Last modified: Monday, November 10, 2008
IUPUI informatics prof produces podcasts for renowned artists' retreat
Work showcased by the New York Public Library
FOR IMMEDIATE RELEASE
Nov. 10, 2008
INDIANAPOLIS -- Richard Edwards may never have imagined making an important cultural contribution to the New York Public Library. Nor could he and collaborator Shannon Clute have predicted that a shared love of film noir and their podcast series about the iconic movie genre would lead them to Yaddo, an artists' retreat in upstate New York, widely recognized as one of the most prestigious in the U.S.
But Edwards, assistant professor in the Media Arts and Science Program in the School of Informatics at IUPUI, and Clute, a freelance writer and editor in Atlanta, are hard at work helping this heretofore cloistered American institution take its first steps into the digital age.
After hearing a lecture by Edwards and Clute about their podcast series "Out of the Past: Investigating Film Noir," Yaddo administrators invited the pair to New York to discuss collaborating on a similar project. Yaddo wanted the duo to create a series of podcasts featuring the many established artists who have visited this retreat dedicated to creativity.
"What Yaddo found most appealing about our noir podcasts is that while scholarly, they also are entertaining," explained Edwards. "They felt we would bring the same mix to their project."
Yaddo commissioned Edwards and Clute to produce a podcast series to coincide with The New York Public Library's recently unveiled exhibition, "Yaddo: Making American Culture." The exhibition is a retrospective about the retreat's history of artistic support, focusing on the years between 1926 and 1980.
Entitled Yaddocast, the podcast series features digital stories about famous and influential Yaddo artist guests and their works. The Yaddocasts are available on the retreat's Web site, at the Apple iTunes store, and as a featured online resource for the New York Public Library exhibition.
"Essentially we are telling the history of Yaddo -- an important, but less well known story in the world of arts and letters that can be shared with a worldwide audience," said Edwards. "Yaddo sees the project as a long-overdue move into the public consciousness via digital technology."

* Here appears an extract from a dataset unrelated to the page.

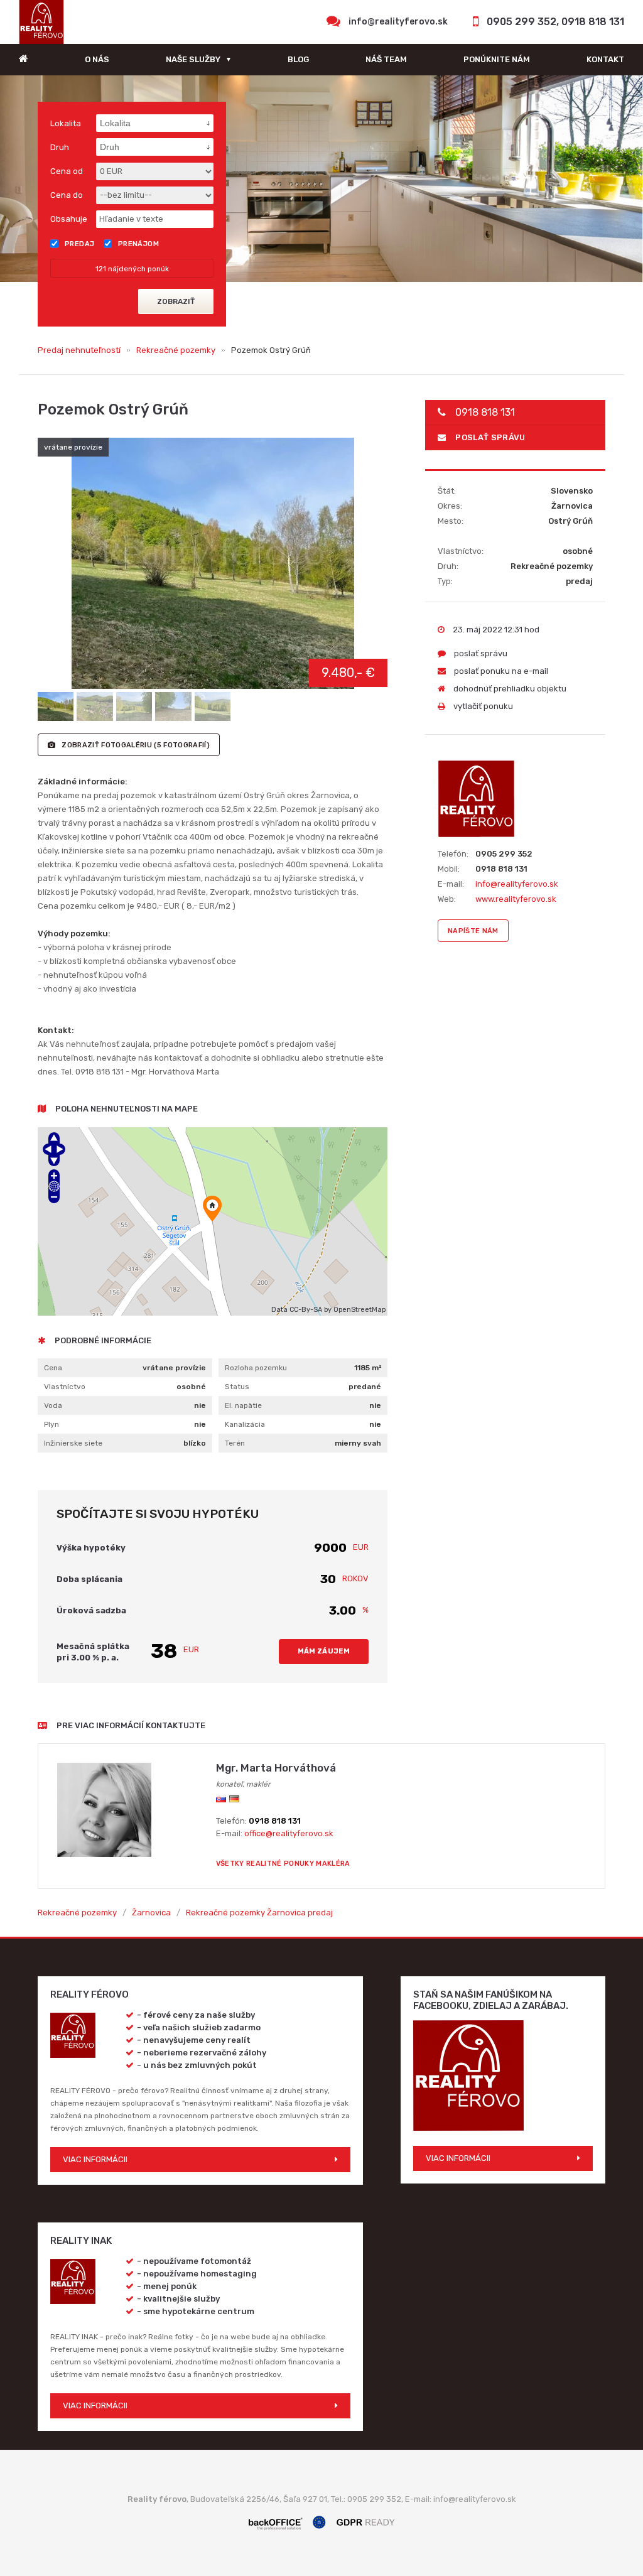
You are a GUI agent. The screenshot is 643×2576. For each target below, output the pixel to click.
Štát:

First established in 1900 and reorganized to its present form in 1926, Yaddo supports artistic creativity by providing writers, composers, sculptors, poets and other artists with room and board, quiet hours, and secluded spaces for creative endeavors on a 400 acre wooded retreat in Saratoga Springs, N.Y.
Since its inception, Yaddo has hosted more than 5,500 artists. Among the brightest stars in its constellation of famous artists are Sylvia Plath, Saul Bellow, Aaron Copland, Mario Puzo, Truman Capote, Flannery O'Connor, Eudora Welty, Philip Guston and Martin Puryear. Collectively, artists who have worked at Yaddo have won 63 Pulitzer Prizes, 25 MacArthur Fellowships, 58 National Book Awards, 22 National Book Critics Circle Awards, 108 Rome Prizes, 45 Whiting Writers' Awards, a Nobel Prize and countless other honors.
Yaddo reflects the unique sensibilities of Spencer and Katrina Trask, who originally purchased the Saratoga Springs estate in the 1880s. Spencer Trask was an early financial backer of inventor Thomas Edison, and in the 1890s rescued the financially troubled New York Times. The new home was named, Yaddo, an evocation of the word "shadow."
"Yaddo was, and remains today, an artistic experiment without parallel in America," said Edwards. "Spencer Trask was a serial experimentalist who would enthusiastically embrace Yaddo's new direction."
Edwards and Clute recently attended the unveiling of "Yaddo: Making American Culture" in New York City where they interviewed artists who had been in residency at Yaddo, capturing their thoughts and reflections on the continuing importance of Yaddo in the 21st century.
"This project has a very strong public intellectualism," said Edwards. "Yaddocast is conceived as an educational podcasting effort. And, Yaddo is a still-thriving artists' retreat that continues to make very important contributions to American culture."
Leana Kruska, a graduating senior in the Media Arts and Science program, is helping Edwards develop vodcasts of the programs by adding relevant video images that complement the audio content.
"This shows that IU Informatics is not a regional school. We are working in the heart of New York City on a project that wasn't handed over to a New York university," Edwards emphasized. "We are practicing one of the school's core elements -- digital storytelling -- by putting theory into practice."